- [Work required]: Pictures are to be left out. Copy exactly, and only, the lines from the start of the entries below to the line with "Speed City Prints (100, 27)", both included.

(Saved data entries)
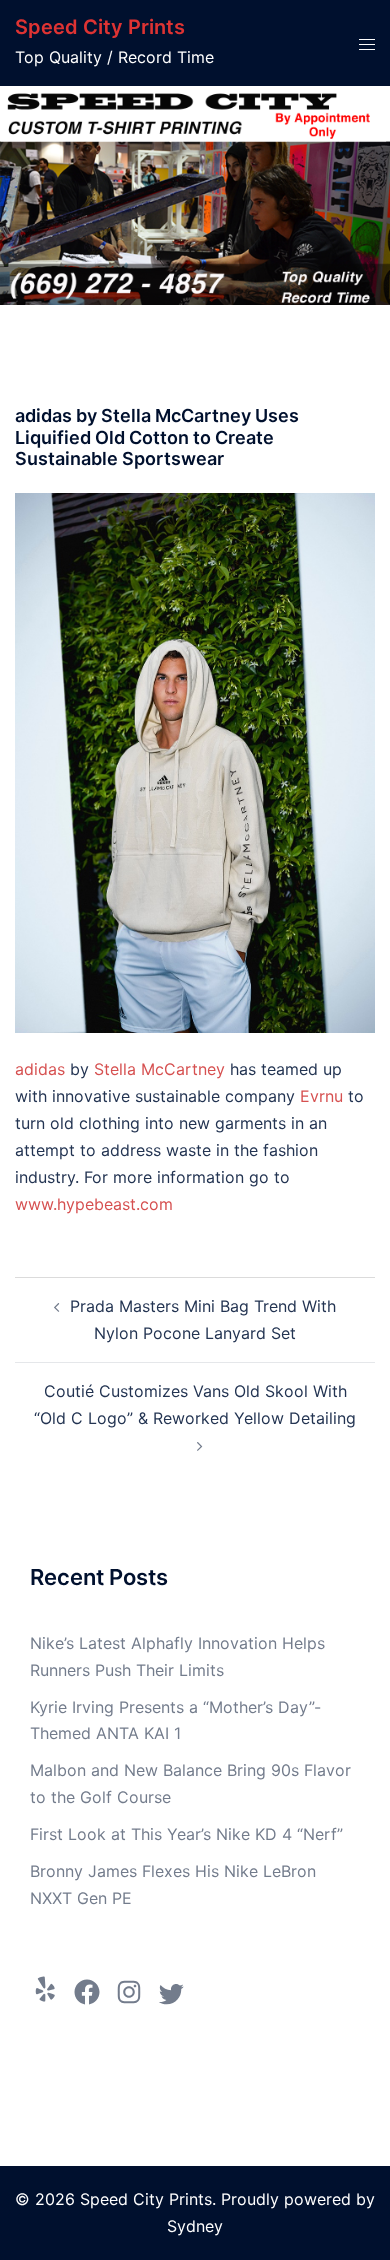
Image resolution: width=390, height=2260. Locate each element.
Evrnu (321, 1096)
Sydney (195, 2226)
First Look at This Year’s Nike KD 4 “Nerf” (186, 1834)
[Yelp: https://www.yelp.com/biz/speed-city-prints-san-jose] (45, 1989)
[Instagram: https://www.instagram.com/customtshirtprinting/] (129, 1992)
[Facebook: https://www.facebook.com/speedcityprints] (87, 1992)
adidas (40, 1069)
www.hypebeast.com (94, 1204)
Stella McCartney (159, 1069)
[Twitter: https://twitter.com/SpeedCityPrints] (171, 1994)
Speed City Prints (100, 27)
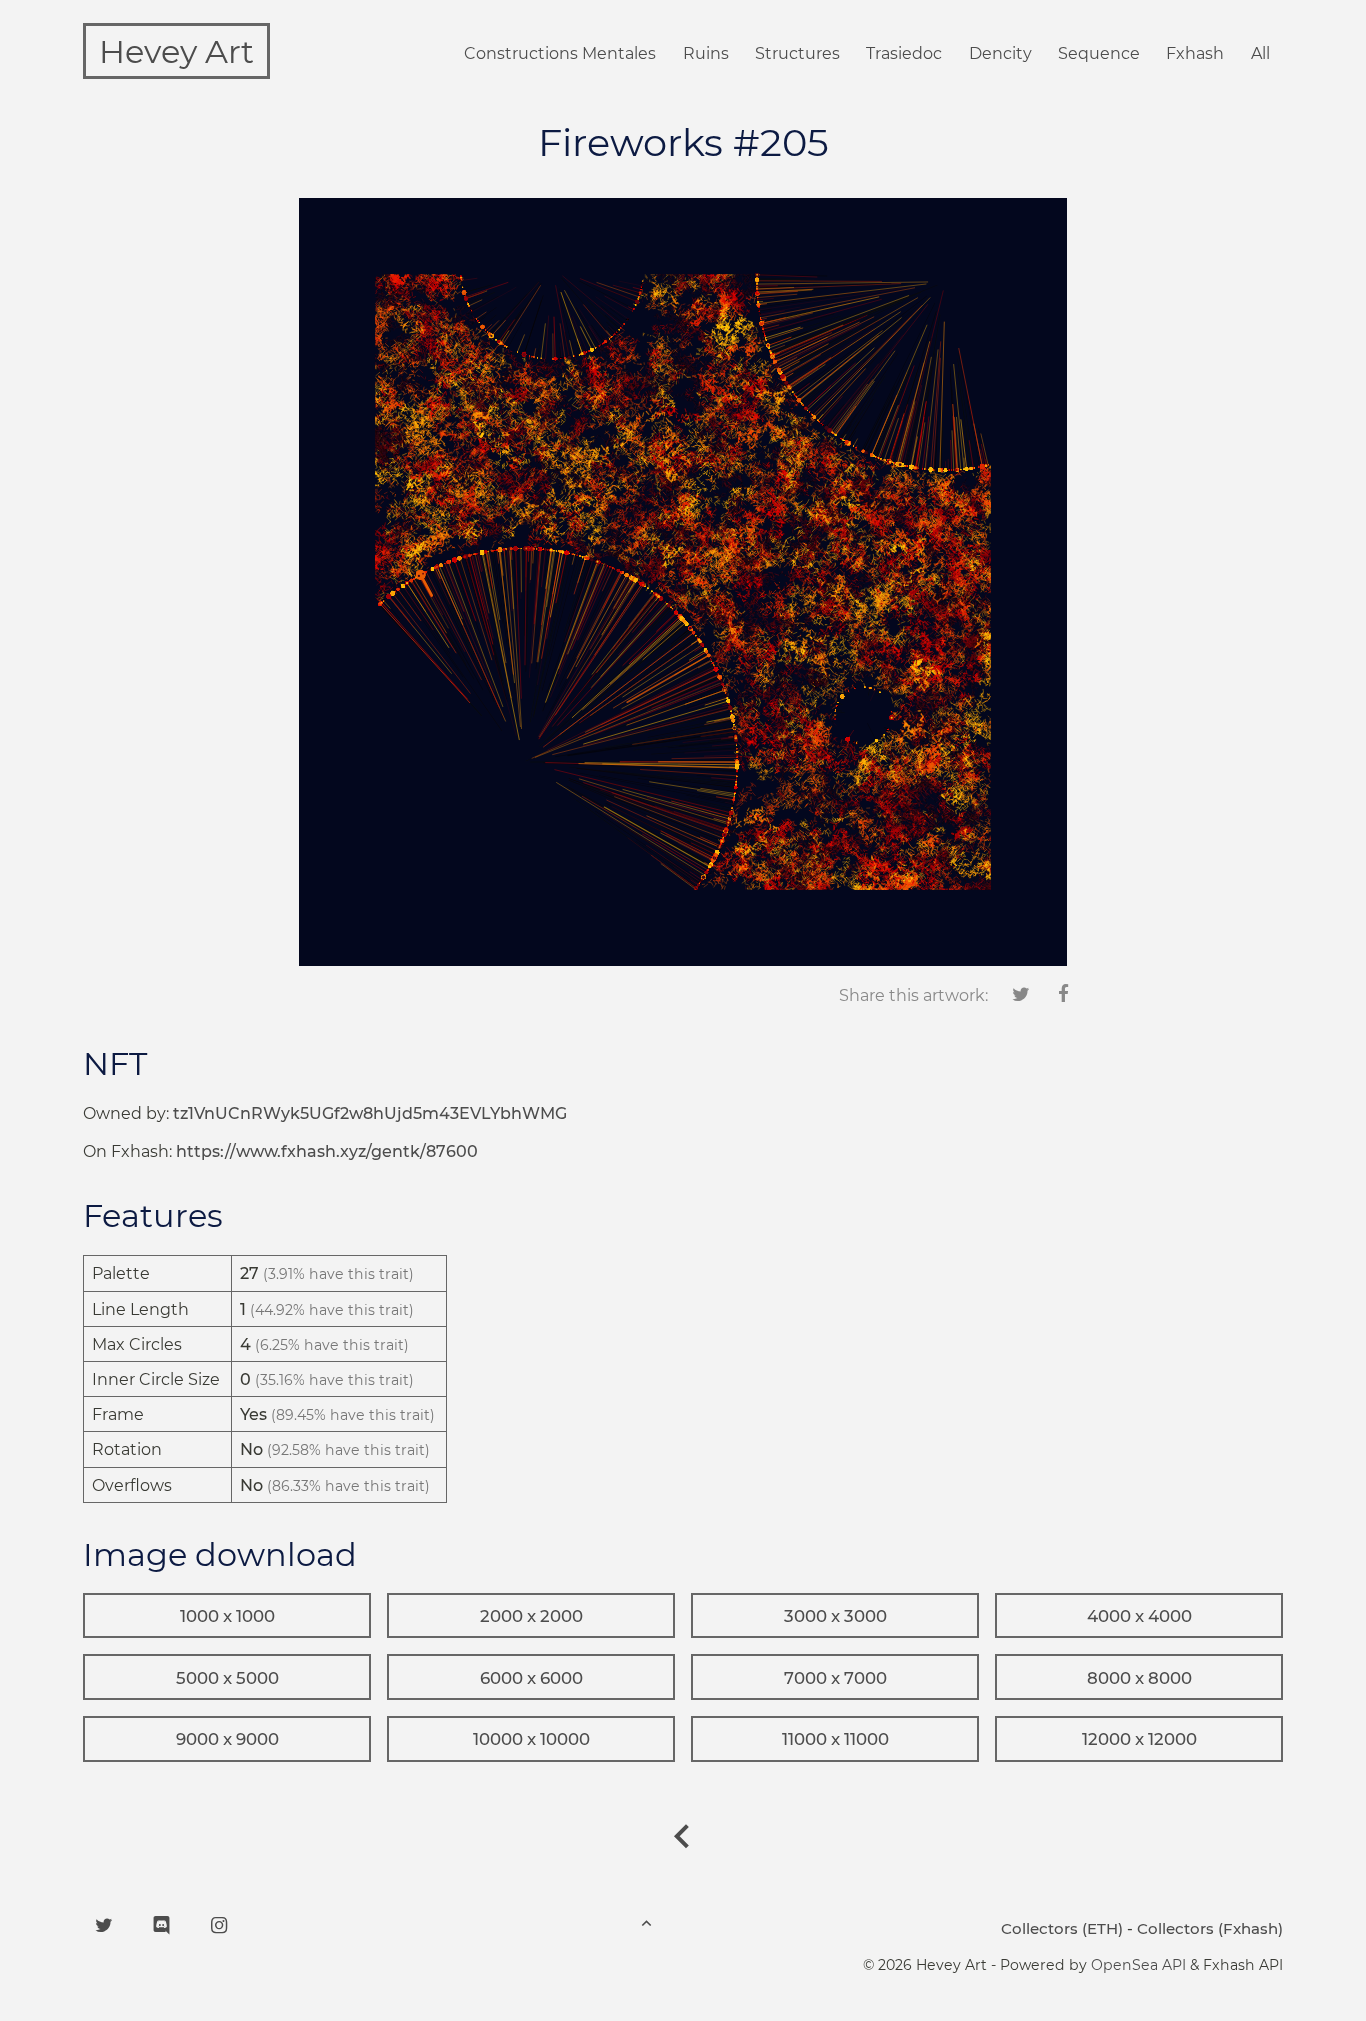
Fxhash (1195, 53)
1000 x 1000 (227, 1616)
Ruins (706, 53)
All (1260, 53)
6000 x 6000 (531, 1678)
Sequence (1099, 53)
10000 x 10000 (531, 1739)
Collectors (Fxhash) (1210, 1928)
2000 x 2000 (531, 1616)
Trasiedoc (904, 53)
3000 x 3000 (835, 1616)
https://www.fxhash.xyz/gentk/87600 (327, 1151)
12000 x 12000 (1139, 1739)
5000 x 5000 (227, 1678)
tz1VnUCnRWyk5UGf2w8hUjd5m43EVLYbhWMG (370, 1113)
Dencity (1000, 53)
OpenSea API (1138, 1965)
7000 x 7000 (835, 1678)
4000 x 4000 (1139, 1616)
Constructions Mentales (560, 53)
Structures (797, 53)
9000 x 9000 (227, 1739)
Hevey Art (176, 51)
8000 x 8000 (1139, 1678)
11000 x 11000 (835, 1739)
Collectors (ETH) (1062, 1928)
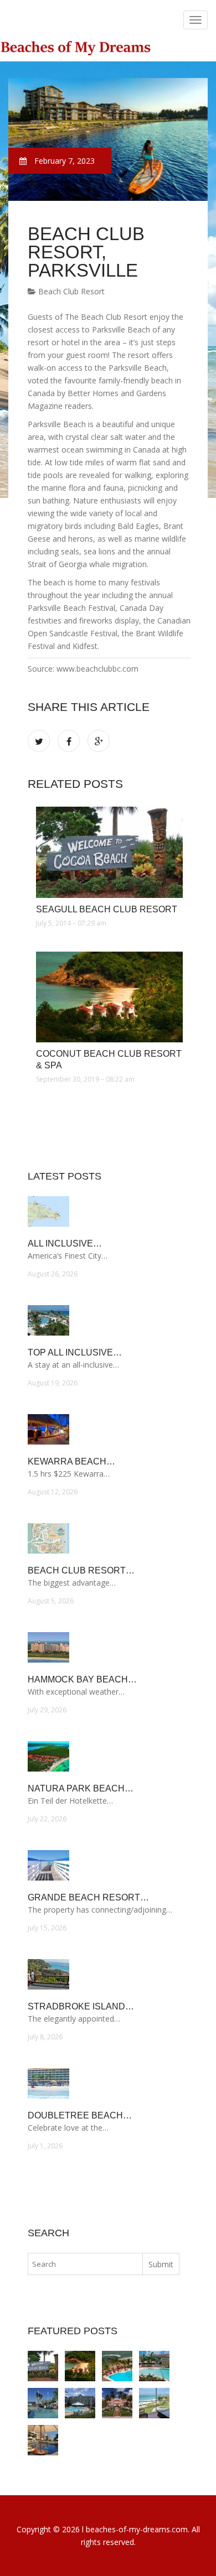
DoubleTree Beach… (80, 2115)
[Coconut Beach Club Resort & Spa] (109, 997)
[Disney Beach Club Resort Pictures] (43, 2403)
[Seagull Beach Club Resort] (109, 852)
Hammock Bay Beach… (82, 1679)
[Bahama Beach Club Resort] (154, 2403)
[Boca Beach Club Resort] (117, 2403)
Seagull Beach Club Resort (106, 909)
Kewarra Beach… (71, 1461)
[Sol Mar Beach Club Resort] (43, 2440)
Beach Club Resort (70, 291)
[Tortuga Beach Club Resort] (154, 2366)
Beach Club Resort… (81, 1570)
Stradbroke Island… (81, 2006)
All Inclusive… (65, 1243)
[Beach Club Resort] (80, 2403)
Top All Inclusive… (75, 1352)
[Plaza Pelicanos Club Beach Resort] (117, 2366)
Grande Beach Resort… (88, 1897)
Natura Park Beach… (80, 1788)
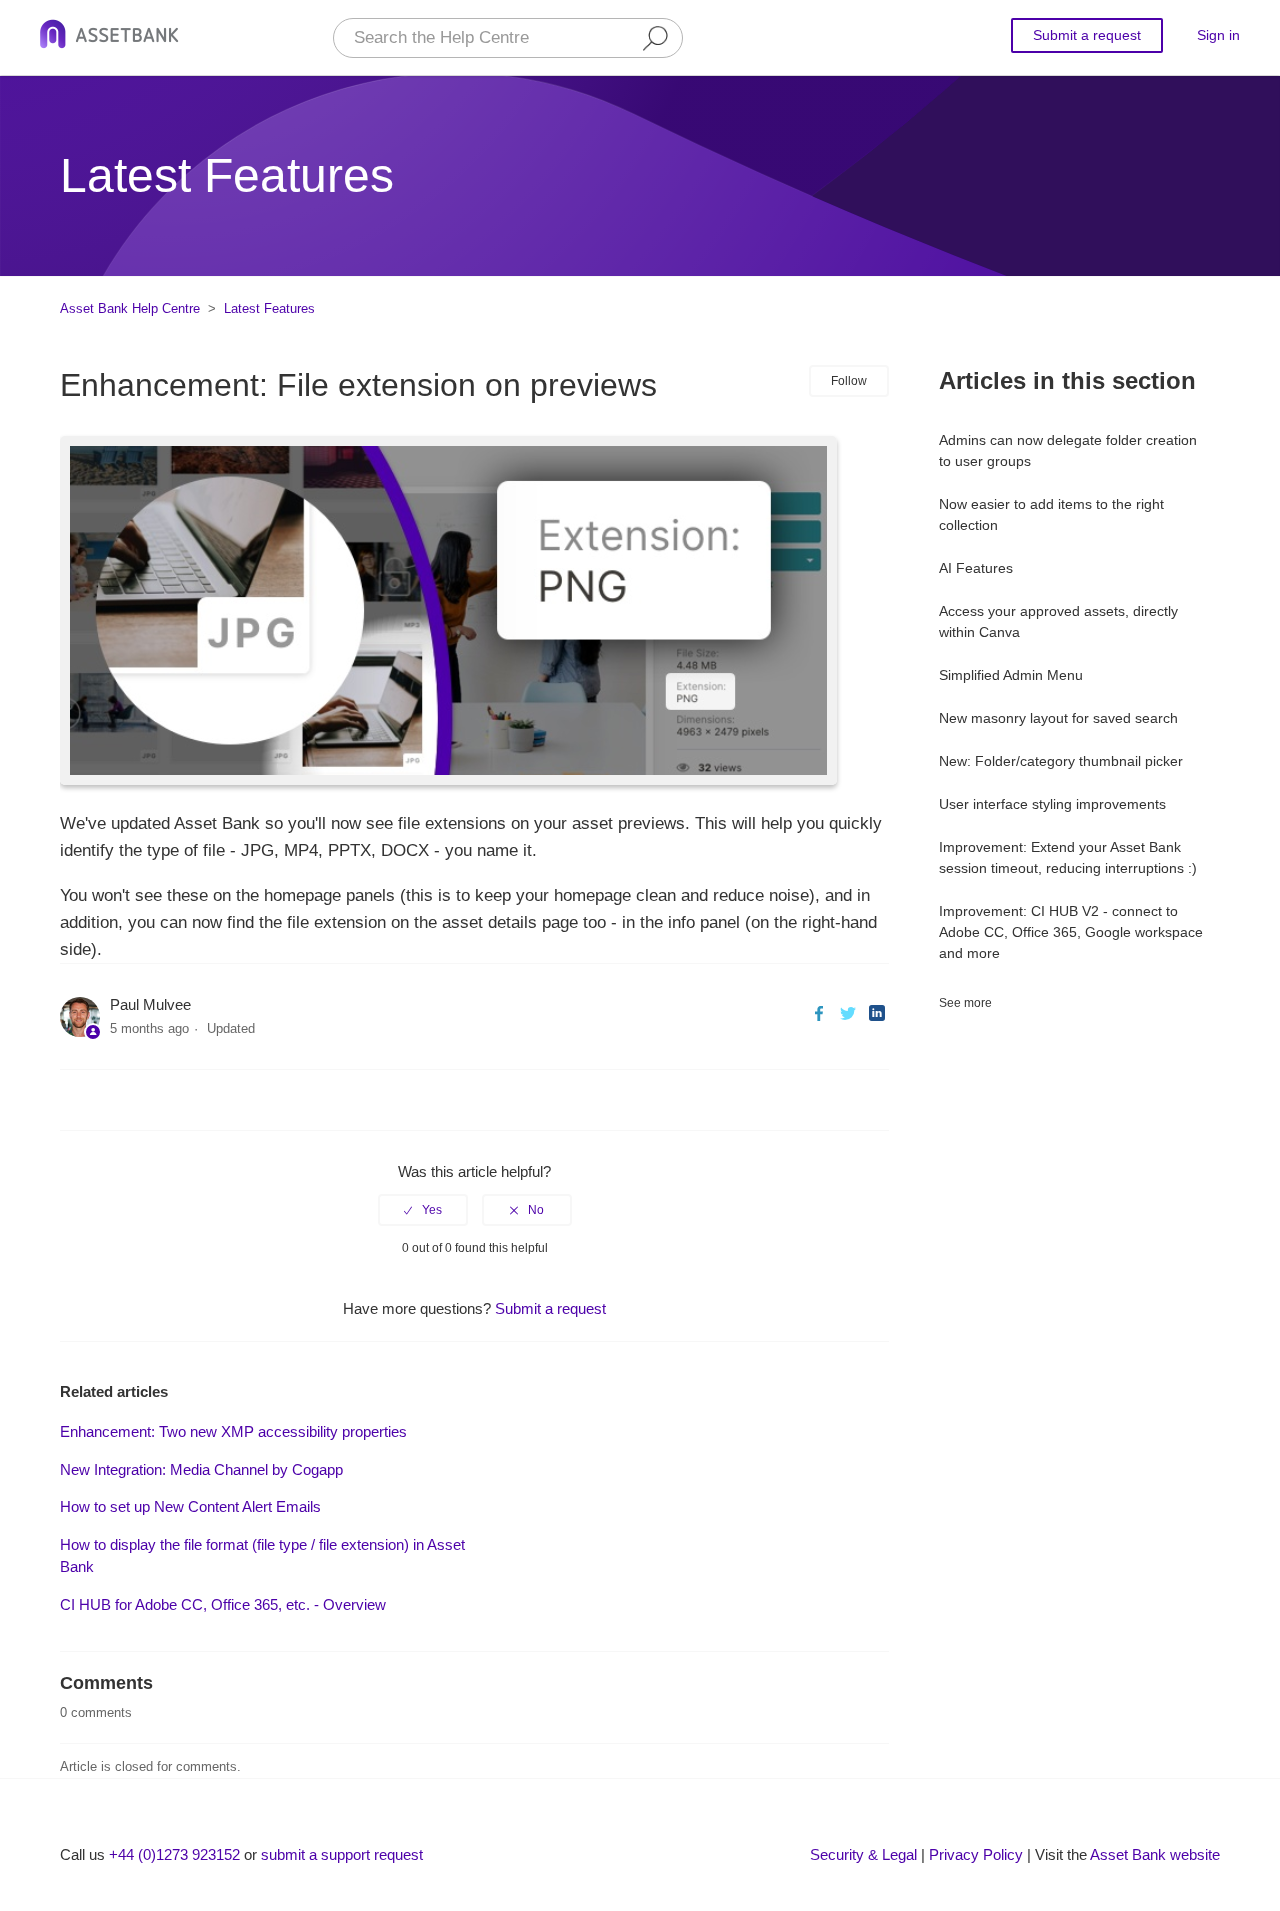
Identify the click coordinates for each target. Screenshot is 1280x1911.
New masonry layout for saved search (1058, 718)
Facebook (818, 1013)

- [Answer space]:
Image resolution: width=390, height=2260. Locate each element.
Evrnu (321, 1096)
Sydney (195, 2226)
First Look at This Year’s Nike KD 4 “Nerf” (186, 1834)
[Yelp: https://www.yelp.com/biz/speed-city-prints-san-jose] (45, 1989)
[Instagram: https://www.instagram.com/customtshirtprinting/] (129, 1992)
[Facebook: https://www.facebook.com/speedcityprints] (87, 1992)
adidas (40, 1069)
www.hypebeast.com (94, 1204)
Stella McCartney (159, 1069)
[Twitter: https://twitter.com/SpeedCityPrints] (171, 1994)
Speed City Prints (100, 27)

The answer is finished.